Skip to main content
This walkthrough demonstrates how to run GEPA optimization for Banking77 entirely in-process - no separate terminals or manual process management needed! Everything runs from a single Python script.

Prerequisites

  • GROQ_API_KEY in .env (for policy model inference)
  • SYNTH_API_KEY in .env (for backend authentication)
  • ENVIRONMENT_API_KEY in .env (optional - will be auto-generated if not set)
  • uv installed (for running Python commands)

Quick Start

Run the script from anywhere:
uv run python /path/to/synth-ai/walkthroughs/gepa/in_process/run.py
View the script: run.py That’s it!
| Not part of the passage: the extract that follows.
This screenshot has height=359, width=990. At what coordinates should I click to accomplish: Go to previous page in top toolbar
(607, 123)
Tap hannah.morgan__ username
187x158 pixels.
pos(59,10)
The script handles everything automatically.

What Happens Automatically

The script performs these steps without any manual intervention:
  1. Auto-generates ENVIRONMENT_API_KEY if not set (and registers it with backend)
  2. Starts the Banking77 task app in-process (no separate terminal needed)
  3. Automatically creates a Cloudflare tunnel if backend is remote (or uses localhost if backend is local)
  4. Submits a GEPA optimization job to the backend
  5. Polls for completion and displays results
  6. Cleans up everything automatically when done

Step-by-Step Execution

Initialization

What you’ll see:
================================================================================
In-Process GEPA Optimization: Banking77
================================================================================

ℹ️  ENVIRONMENT_API_KEY not set, generating and registering with backend...
✅ ENVIRONMENT_API_KEY generated and registered: sk_env_30c78a78...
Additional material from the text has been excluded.